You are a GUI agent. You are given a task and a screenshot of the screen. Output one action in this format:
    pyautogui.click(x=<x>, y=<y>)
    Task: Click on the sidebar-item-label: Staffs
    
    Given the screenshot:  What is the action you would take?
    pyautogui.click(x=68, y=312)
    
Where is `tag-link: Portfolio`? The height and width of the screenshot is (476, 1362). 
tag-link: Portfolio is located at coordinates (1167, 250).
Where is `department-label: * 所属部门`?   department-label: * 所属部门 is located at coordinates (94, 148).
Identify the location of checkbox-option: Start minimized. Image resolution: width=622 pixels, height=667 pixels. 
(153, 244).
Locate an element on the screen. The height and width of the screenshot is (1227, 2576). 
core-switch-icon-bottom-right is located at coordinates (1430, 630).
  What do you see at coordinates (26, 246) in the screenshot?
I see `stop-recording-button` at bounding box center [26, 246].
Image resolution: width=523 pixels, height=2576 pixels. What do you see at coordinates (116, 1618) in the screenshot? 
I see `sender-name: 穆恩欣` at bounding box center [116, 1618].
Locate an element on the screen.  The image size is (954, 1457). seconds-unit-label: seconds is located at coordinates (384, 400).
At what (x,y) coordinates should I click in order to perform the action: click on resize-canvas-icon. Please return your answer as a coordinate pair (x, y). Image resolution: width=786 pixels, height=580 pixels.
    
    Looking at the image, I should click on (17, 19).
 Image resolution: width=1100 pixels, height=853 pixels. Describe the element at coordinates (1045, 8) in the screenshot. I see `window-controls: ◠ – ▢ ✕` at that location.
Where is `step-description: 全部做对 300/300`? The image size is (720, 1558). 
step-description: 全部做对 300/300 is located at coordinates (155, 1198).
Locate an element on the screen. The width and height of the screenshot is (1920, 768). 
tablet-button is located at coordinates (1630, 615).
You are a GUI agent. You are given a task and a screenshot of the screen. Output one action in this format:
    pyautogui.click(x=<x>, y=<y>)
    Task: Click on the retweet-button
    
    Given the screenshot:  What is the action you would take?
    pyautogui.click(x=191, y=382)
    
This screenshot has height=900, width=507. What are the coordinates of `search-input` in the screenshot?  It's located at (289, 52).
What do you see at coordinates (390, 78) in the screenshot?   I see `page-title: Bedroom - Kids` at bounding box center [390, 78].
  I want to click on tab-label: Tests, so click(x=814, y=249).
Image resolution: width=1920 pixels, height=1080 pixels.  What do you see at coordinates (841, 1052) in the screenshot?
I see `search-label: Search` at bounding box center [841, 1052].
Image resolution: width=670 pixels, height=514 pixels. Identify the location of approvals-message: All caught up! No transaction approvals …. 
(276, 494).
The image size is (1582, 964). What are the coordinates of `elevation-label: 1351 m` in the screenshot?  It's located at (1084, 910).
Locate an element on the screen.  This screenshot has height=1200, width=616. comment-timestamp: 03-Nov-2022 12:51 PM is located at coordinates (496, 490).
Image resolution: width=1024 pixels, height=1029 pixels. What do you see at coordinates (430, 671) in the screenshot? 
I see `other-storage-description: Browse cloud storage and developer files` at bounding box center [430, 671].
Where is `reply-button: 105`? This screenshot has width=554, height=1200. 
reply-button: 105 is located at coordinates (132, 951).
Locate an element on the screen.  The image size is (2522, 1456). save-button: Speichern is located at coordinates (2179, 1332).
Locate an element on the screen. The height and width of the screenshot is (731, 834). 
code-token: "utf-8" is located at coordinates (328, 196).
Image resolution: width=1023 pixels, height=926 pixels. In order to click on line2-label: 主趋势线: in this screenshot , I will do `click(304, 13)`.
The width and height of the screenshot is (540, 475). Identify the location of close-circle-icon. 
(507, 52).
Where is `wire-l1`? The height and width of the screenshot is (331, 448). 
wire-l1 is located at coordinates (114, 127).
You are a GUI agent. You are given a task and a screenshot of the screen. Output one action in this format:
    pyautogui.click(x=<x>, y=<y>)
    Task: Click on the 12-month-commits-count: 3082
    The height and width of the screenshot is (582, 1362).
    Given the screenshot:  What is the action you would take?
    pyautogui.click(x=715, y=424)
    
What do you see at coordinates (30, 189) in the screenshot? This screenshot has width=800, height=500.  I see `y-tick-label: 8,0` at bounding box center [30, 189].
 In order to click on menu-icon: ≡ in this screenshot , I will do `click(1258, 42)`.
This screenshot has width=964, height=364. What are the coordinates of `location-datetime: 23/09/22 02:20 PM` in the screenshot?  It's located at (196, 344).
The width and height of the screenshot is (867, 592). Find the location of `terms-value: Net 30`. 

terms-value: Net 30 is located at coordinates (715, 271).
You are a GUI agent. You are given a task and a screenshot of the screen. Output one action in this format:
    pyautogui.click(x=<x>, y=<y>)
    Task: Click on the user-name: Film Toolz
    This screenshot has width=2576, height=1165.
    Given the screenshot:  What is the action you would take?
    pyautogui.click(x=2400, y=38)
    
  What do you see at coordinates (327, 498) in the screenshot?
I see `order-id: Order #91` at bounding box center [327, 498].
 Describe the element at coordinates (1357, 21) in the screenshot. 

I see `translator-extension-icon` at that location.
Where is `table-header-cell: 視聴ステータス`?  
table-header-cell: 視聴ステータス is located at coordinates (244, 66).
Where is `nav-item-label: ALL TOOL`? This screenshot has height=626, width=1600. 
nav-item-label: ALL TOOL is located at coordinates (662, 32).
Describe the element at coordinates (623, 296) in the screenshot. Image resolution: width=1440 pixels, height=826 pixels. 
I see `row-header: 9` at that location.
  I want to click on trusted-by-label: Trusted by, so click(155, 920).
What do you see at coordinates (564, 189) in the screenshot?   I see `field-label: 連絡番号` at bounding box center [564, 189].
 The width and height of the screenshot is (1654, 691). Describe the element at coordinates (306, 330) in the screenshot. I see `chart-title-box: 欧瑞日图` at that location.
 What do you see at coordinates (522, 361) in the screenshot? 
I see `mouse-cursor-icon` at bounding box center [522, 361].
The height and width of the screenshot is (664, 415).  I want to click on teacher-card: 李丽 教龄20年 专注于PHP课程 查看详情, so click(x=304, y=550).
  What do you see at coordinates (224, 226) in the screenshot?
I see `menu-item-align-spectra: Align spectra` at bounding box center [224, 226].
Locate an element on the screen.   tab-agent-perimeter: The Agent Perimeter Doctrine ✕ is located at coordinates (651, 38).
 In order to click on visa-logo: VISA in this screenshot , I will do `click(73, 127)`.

What you will do
Recast every line of the data above as a numbered list, omitting any blank lines.

Answer
1. You are a GUI agent. You are given a task and a screenshot of the screen. Output one action in this format:
2.     pyautogui.click(x=<x>, y=<y>)
3.     Task: Click on the sidebar-item-label: Staffs
4.     Given the screenshot:  What is the action you would take?
5.     pyautogui.click(x=68, y=312)
6. Where is `tag-link: Portfolio`? The height and width of the screenshot is (476, 1362). 
7. tag-link: Portfolio is located at coordinates (1167, 250).
8. Where is `department-label: * 所属部门`?   department-label: * 所属部门 is located at coordinates (94, 148).
9. Identify the location of checkbox-option: Start minimized. Image resolution: width=622 pixels, height=667 pixels. 
10. (153, 244).
11. Locate an element on the screen. The height and width of the screenshot is (1227, 2576). 
12. core-switch-icon-bottom-right is located at coordinates (1430, 630).
13.   What do you see at coordinates (26, 246) in the screenshot?
14. I see `stop-recording-button` at bounding box center [26, 246].
15. Image resolution: width=523 pixels, height=2576 pixels. What do you see at coordinates (116, 1618) in the screenshot? 
16. I see `sender-name: 穆恩欣` at bounding box center [116, 1618].
17. Locate an element on the screen.  The image size is (954, 1457). seconds-unit-label: seconds is located at coordinates (384, 400).
18. At what (x,y) coordinates should I click in order to perform the action: click on resize-canvas-icon. Please return your answer as a coordinate pair (x, y). Image resolution: width=786 pixels, height=580 pixels.
19.     Looking at the image, I should click on (17, 19).
20.  Image resolution: width=1100 pixels, height=853 pixels. Describe the element at coordinates (1045, 8) in the screenshot. I see `window-controls: ◠ – ▢ ✕` at that location.
21. Where is `step-description: 全部做对 300/300`? The image size is (720, 1558). 
22. step-description: 全部做对 300/300 is located at coordinates (155, 1198).
23. Locate an element on the screen. The width and height of the screenshot is (1920, 768). 
24. tablet-button is located at coordinates (1630, 615).
25. You are a GUI agent. You are given a task and a screenshot of the screen. Output one action in this format:
26.     pyautogui.click(x=<x>, y=<y>)
27.     Task: Click on the retweet-button
28.     Given the screenshot:  What is the action you would take?
29.     pyautogui.click(x=191, y=382)
30. This screenshot has height=900, width=507. What are the coordinates of `search-input` in the screenshot?  It's located at (289, 52).
31. What do you see at coordinates (390, 78) in the screenshot?   I see `page-title: Bedroom - Kids` at bounding box center [390, 78].
32.   I want to click on tab-label: Tests, so click(x=814, y=249).
33. Image resolution: width=1920 pixels, height=1080 pixels.  What do you see at coordinates (841, 1052) in the screenshot?
34. I see `search-label: Search` at bounding box center [841, 1052].
35. Image resolution: width=670 pixels, height=514 pixels. Identify the location of approvals-message: All caught up! No transaction approvals …. 
36. (276, 494).
37. The image size is (1582, 964). What are the coordinates of `elevation-label: 1351 m` in the screenshot?  It's located at (1084, 910).
38. Locate an element on the screen.  This screenshot has height=1200, width=616. comment-timestamp: 03-Nov-2022 12:51 PM is located at coordinates (496, 490).
39. Image resolution: width=1024 pixels, height=1029 pixels. What do you see at coordinates (430, 671) in the screenshot? 
40. I see `other-storage-description: Browse cloud storage and developer files` at bounding box center [430, 671].
41. Where is `reply-button: 105`? This screenshot has width=554, height=1200. 
42. reply-button: 105 is located at coordinates (132, 951).
43. Locate an element on the screen.  The image size is (2522, 1456). save-button: Speichern is located at coordinates (2179, 1332).
44. Locate an element on the screen. The height and width of the screenshot is (731, 834). 
45. code-token: "utf-8" is located at coordinates (328, 196).
46. Image resolution: width=1023 pixels, height=926 pixels. In order to click on line2-label: 主趋势线: in this screenshot , I will do `click(304, 13)`.
47. The width and height of the screenshot is (540, 475). Identify the location of close-circle-icon. 
48. (507, 52).
49. Where is `wire-l1`? The height and width of the screenshot is (331, 448). 
50. wire-l1 is located at coordinates (114, 127).
51. You are a GUI agent. You are given a task and a screenshot of the screen. Output one action in this format:
52.     pyautogui.click(x=<x>, y=<y>)
53.     Task: Click on the 12-month-commits-count: 3082
54.     The height and width of the screenshot is (582, 1362).
55.     Given the screenshot:  What is the action you would take?
56.     pyautogui.click(x=715, y=424)
57. What do you see at coordinates (30, 189) in the screenshot? This screenshot has width=800, height=500.  I see `y-tick-label: 8,0` at bounding box center [30, 189].
58.  In order to click on menu-icon: ≡ in this screenshot , I will do `click(1258, 42)`.
59. This screenshot has width=964, height=364. What are the coordinates of `location-datetime: 23/09/22 02:20 PM` in the screenshot?  It's located at (196, 344).
60. The width and height of the screenshot is (867, 592). Find the location of `terms-value: Net 30`. 
61. terms-value: Net 30 is located at coordinates (715, 271).
62. You are a GUI agent. You are given a task and a screenshot of the screen. Output one action in this format:
63.     pyautogui.click(x=<x>, y=<y>)
64.     Task: Click on the user-name: Film Toolz
65.     This screenshot has width=2576, height=1165.
66.     Given the screenshot:  What is the action you would take?
67.     pyautogui.click(x=2400, y=38)
68.   What do you see at coordinates (327, 498) in the screenshot?
69. I see `order-id: Order #91` at bounding box center [327, 498].
70.  Describe the element at coordinates (1357, 21) in the screenshot. 
71. I see `translator-extension-icon` at that location.
72. Where is `table-header-cell: 視聴ステータス`?  
73. table-header-cell: 視聴ステータス is located at coordinates (244, 66).
74. Where is `nav-item-label: ALL TOOL`? This screenshot has height=626, width=1600. 
75. nav-item-label: ALL TOOL is located at coordinates (662, 32).
76. Describe the element at coordinates (623, 296) in the screenshot. Image resolution: width=1440 pixels, height=826 pixels. 
77. I see `row-header: 9` at that location.
78.   I want to click on trusted-by-label: Trusted by, so click(155, 920).
79. What do you see at coordinates (564, 189) in the screenshot?   I see `field-label: 連絡番号` at bounding box center [564, 189].
80.  The width and height of the screenshot is (1654, 691). Describe the element at coordinates (306, 330) in the screenshot. I see `chart-title-box: 欧瑞日图` at that location.
81.  What do you see at coordinates (522, 361) in the screenshot? 
82. I see `mouse-cursor-icon` at bounding box center [522, 361].
83. The height and width of the screenshot is (664, 415).  I want to click on teacher-card: 李丽 教龄20年 专注于PHP课程 查看详情, so click(x=304, y=550).
84.   What do you see at coordinates (224, 226) in the screenshot?
85. I see `menu-item-align-spectra: Align spectra` at bounding box center [224, 226].
86. Locate an element on the screen.   tab-agent-perimeter: The Agent Perimeter Doctrine ✕ is located at coordinates (651, 38).
87.  In order to click on visa-logo: VISA in this screenshot , I will do `click(73, 127)`.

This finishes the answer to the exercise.